EXERCISE GOAL:
Below are some records; return each one exactly.
(DATASET RECORDS)
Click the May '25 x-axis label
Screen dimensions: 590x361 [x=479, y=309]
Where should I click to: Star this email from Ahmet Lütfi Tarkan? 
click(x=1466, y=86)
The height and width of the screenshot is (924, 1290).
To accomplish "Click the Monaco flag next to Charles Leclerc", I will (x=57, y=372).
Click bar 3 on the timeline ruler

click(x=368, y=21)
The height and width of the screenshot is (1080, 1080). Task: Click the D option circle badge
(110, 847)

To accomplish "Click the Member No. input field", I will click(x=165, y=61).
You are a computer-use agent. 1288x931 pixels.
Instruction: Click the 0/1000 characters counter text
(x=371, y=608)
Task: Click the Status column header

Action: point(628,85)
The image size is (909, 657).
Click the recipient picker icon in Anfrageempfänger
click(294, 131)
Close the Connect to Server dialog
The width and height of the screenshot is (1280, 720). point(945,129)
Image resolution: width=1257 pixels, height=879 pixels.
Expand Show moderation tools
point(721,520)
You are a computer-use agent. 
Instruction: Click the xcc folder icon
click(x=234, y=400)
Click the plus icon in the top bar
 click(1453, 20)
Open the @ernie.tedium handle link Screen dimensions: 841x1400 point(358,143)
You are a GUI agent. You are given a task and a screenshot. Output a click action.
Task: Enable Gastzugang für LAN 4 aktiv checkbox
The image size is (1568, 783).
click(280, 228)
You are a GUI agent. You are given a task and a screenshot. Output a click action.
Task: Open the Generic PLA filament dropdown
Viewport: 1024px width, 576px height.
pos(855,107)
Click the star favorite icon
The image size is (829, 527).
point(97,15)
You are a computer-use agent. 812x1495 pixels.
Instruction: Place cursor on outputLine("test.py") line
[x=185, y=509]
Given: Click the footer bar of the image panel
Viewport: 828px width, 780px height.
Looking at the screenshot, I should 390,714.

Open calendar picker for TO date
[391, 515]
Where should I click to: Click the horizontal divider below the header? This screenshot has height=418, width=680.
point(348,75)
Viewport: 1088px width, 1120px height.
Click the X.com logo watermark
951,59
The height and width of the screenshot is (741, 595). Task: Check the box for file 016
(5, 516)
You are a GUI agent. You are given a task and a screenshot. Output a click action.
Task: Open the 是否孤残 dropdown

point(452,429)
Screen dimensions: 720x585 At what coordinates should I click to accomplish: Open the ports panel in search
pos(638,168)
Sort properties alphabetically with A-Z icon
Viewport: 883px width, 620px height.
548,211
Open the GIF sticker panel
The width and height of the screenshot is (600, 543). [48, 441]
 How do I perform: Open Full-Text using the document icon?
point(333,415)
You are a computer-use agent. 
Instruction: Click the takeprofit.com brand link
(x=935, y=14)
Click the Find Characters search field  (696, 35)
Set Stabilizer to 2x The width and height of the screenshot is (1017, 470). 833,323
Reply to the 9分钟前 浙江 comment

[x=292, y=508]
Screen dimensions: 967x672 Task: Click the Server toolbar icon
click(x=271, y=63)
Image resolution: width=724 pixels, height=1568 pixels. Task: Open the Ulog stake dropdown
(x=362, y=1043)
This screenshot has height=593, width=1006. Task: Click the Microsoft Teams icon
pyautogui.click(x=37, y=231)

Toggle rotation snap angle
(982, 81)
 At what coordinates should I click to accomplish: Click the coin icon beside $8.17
(End DATASET RECORDS)
RESULT FOR THIS TASK:
Click the May '25 x-axis label
Screen dimensions: 590x361 [x=479, y=309]
Where should I click to: Star this email from Ahmet Lütfi Tarkan? 
click(x=1466, y=86)
The height and width of the screenshot is (924, 1290).
To accomplish "Click the Monaco flag next to Charles Leclerc", I will (x=57, y=372).
Click bar 3 on the timeline ruler

click(x=368, y=21)
The height and width of the screenshot is (1080, 1080). Task: Click the D option circle badge
(110, 847)

To accomplish "Click the Member No. input field", I will click(x=165, y=61).
You are a computer-use agent. 1288x931 pixels.
Instruction: Click the 0/1000 characters counter text
(x=371, y=608)
Task: Click the Status column header

Action: point(628,85)
The image size is (909, 657).
Click the recipient picker icon in Anfrageempfänger
click(294, 131)
Close the Connect to Server dialog
The width and height of the screenshot is (1280, 720). point(945,129)
Image resolution: width=1257 pixels, height=879 pixels.
Expand Show moderation tools
point(721,520)
You are a computer-use agent. 
Instruction: Click the xcc folder icon
click(x=234, y=400)
Click the plus icon in the top bar
 click(1453, 20)
Open the @ernie.tedium handle link Screen dimensions: 841x1400 point(358,143)
You are a GUI agent. You are given a task and a screenshot. Output a click action.
Task: Enable Gastzugang für LAN 4 aktiv checkbox
The image size is (1568, 783).
click(280, 228)
You are a GUI agent. You are given a task and a screenshot. Output a click action.
Task: Open the Generic PLA filament dropdown
Viewport: 1024px width, 576px height.
pos(855,107)
Click the star favorite icon
The image size is (829, 527).
point(97,15)
You are a computer-use agent. 812x1495 pixels.
Instruction: Place cursor on outputLine("test.py") line
[x=185, y=509]
Given: Click the footer bar of the image panel
Viewport: 828px width, 780px height.
Looking at the screenshot, I should 390,714.

Open calendar picker for TO date
[391, 515]
Where should I click to: Click the horizontal divider below the header? This screenshot has height=418, width=680.
point(348,75)
Viewport: 1088px width, 1120px height.
Click the X.com logo watermark
951,59
The height and width of the screenshot is (741, 595). Task: Check the box for file 016
(5, 516)
You are a GUI agent. You are given a task and a screenshot. Output a click action.
Task: Open the 是否孤残 dropdown

point(452,429)
Screen dimensions: 720x585 At what coordinates should I click to accomplish: Open the ports panel in search
pos(638,168)
Sort properties alphabetically with A-Z icon
Viewport: 883px width, 620px height.
548,211
Open the GIF sticker panel
The width and height of the screenshot is (600, 543). [48, 441]
 How do I perform: Open Full-Text using the document icon?
point(333,415)
You are a computer-use agent. 
Instruction: Click the takeprofit.com brand link
(x=935, y=14)
Click the Find Characters search field  (696, 35)
Set Stabilizer to 2x The width and height of the screenshot is (1017, 470). 833,323
Reply to the 9分钟前 浙江 comment

[x=292, y=508]
Screen dimensions: 967x672 Task: Click the Server toolbar icon
click(x=271, y=63)
Image resolution: width=724 pixels, height=1568 pixels. Task: Open the Ulog stake dropdown
(x=362, y=1043)
This screenshot has height=593, width=1006. Task: Click the Microsoft Teams icon
pyautogui.click(x=37, y=231)

Toggle rotation snap angle
(982, 81)
 At what coordinates should I click to accomplish: Click the coin icon beside $8.17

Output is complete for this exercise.